Bellini’s Norma has musical beauty and a heart-wrenching plot that has earned it a well-deserved place in the standard repertoire. It also has a small core cast, with Norma herself dominating most scenes, so its success depends on its singers. The Bayerische Staatsoper’s current cast doesn’t excite, and the orchestra also delivers a lacklustre performance. The result is a dramatically effective but musically disappointing evening.

Jürgen Rose’s direction, sets and costumes don’t point to a specific setting. The weapons indicate that the story is taking place in roughly the modern day, and the costumes suggest an association between the Druidic society and the Middle East.

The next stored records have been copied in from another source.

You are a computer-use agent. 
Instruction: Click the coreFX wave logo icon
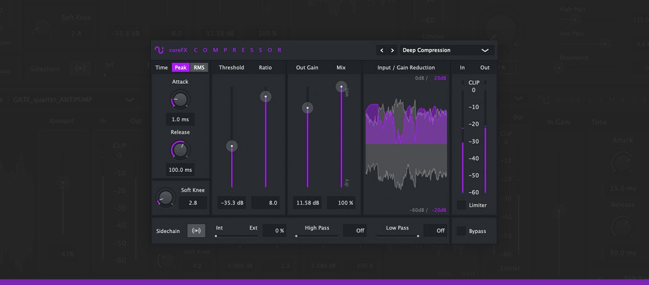tap(159, 50)
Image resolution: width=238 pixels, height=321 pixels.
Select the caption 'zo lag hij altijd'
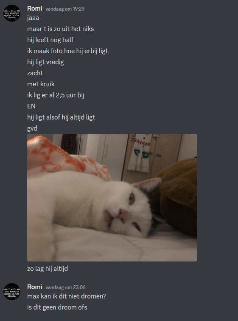(48, 269)
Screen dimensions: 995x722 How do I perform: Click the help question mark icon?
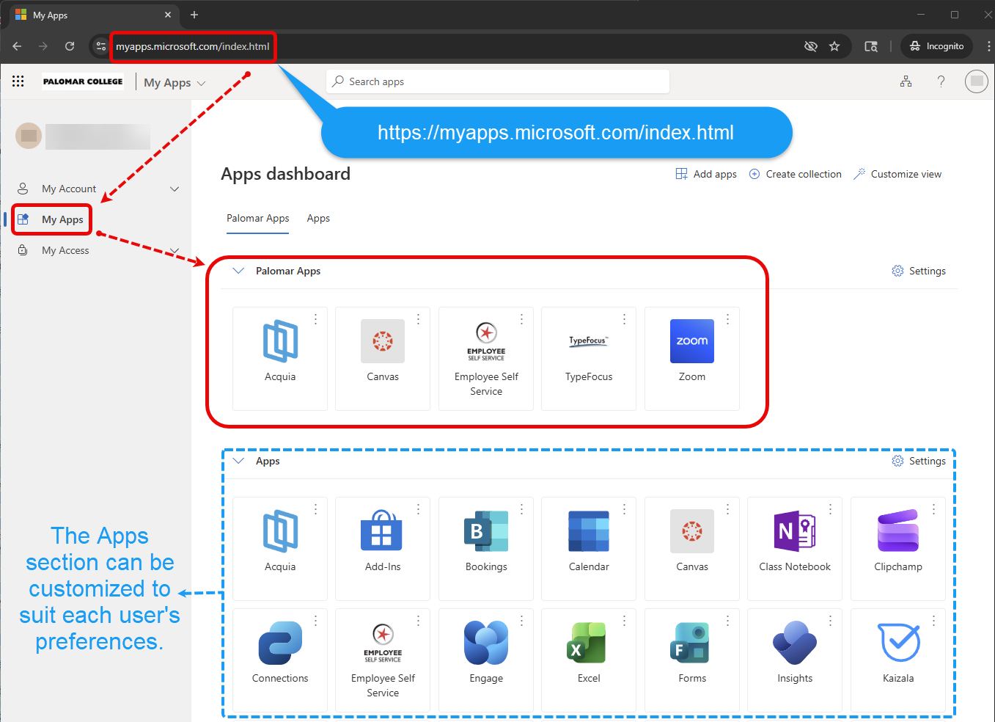tap(941, 81)
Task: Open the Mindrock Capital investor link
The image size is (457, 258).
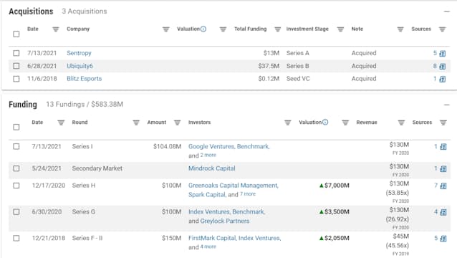Action: [212, 168]
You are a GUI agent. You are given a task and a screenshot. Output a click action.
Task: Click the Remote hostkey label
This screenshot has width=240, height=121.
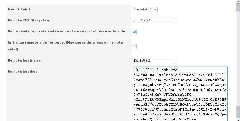click(23, 71)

Rose wisely doesn’t use this to make a heavy-handed political point, choosing instead to focus on the interpersonal drama in the opera. And that comes across well, thanks to a cast of good actors and attention to Personenregie. The vaguely surreal atmosphere created by the stark set and eerie, shadowy lighting (brilliantly designed by Rose himself and executed by Michael Baner) counterbalances the contemporary clothing. This story is simultaneously current and fantastical.

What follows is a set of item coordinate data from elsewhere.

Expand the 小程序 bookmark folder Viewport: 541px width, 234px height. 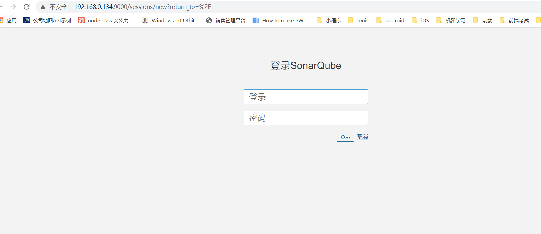329,21
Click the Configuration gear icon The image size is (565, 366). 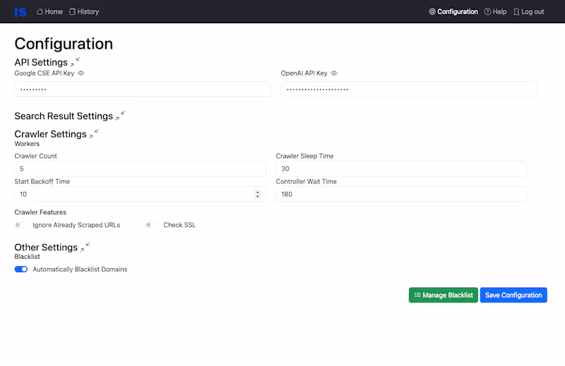pyautogui.click(x=432, y=12)
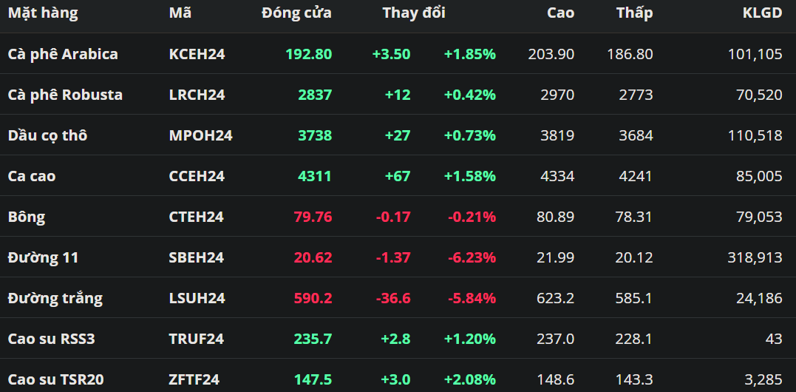796x392 pixels.
Task: Click contract code SBEH24
Action: 196,257
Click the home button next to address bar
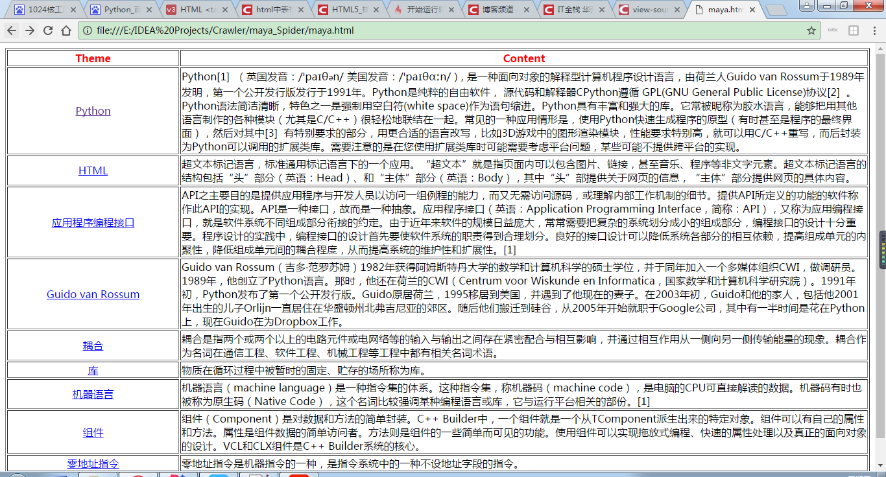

At the centre of it stands Sondra Radvanovsky as Norma. Her singing in the role is a not for all tastes. Her voice can be harsh, but it has a fabulous presence that effortlessly fills the Nationaltheater, and she manipulates the volume and quality of her sound with great artistry. Her crescendos and decrescendos are stunning. However, her overly wide vibrato approaches a wobble and muddles her coloratura. This lack of precision made her “Casta Diva” a disappointment. She pushed her voice less and achieved a much cleaner, more pleasant sound with more flexibility during the second half of the opera. Dramatically, she was consistently convincing in her portrayals of love, rage and despair.

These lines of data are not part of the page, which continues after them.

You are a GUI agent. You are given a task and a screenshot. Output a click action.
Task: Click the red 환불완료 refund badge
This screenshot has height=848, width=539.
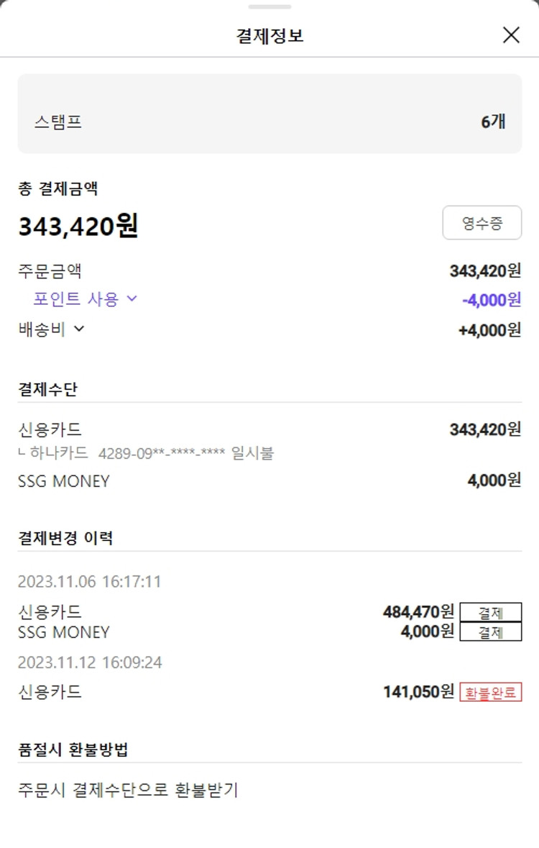(x=491, y=693)
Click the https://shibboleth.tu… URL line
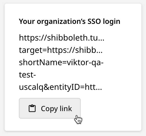Screen dimensions: 146x136 pyautogui.click(x=62, y=38)
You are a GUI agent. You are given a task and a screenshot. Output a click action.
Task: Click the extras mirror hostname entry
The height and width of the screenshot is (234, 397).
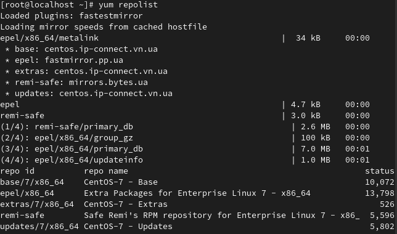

The rest of the cast turned in able but unexciting performances. Mika Kares’ Oroveso was mostly inaudible in Act I but showed off a pleasant sound and good legato in the second act, when he didn’t have to fight the orchestra so much. As Pollione, Massimo Giordano failed to use his voice to its full potential. He had moments when it opened up and bloomed to reveal a wonderfully pingy tone, but most of his singing was dull and sometimes flat. His no-holds-barred acting, which involved a lot of falling at women’s feet, was fun to watch. Ekaterina Gubanova impressed the most as Adalgisa, with a pure tone and moments of extraordinary intensity. She sounded particularly lovely in “Mira, o Norma”, where her voice blended well with Radvanovsky’s despite their very different qualities.

In the opera’s smaller roles, Golda Schultz (Clothilde) and Francesco Petrozzi (Flavio) both sang solidly and acted believably. Schultz’s voice is clear and powerful, and Petrozzi’s has a bright, youthful sound that is fun to listen to. Norma’s silent children are also important to the story and the staging, and Timon Pal and Florian Schön showed just the right blend of filial affection and fear of their mentally unhinged mother.

Despite a lively overture with a nice showing from the percussion section, the Staatsorchester failed to impress. Under Paolo Carignani’s baton, they lacked the agility that makes for good bel canto playing. They also entirely drowned out the choruses. The second half of the opera was musically better than the first, but the overall impression was still underwhelming.

Norma is a very dramatic tragedy, and the Bayerische Staatsoper’s production is well-staged and well-acted enough to pack an emotional punch. But if it’s the musical delights of bel canto you’re after, this show will disappoint.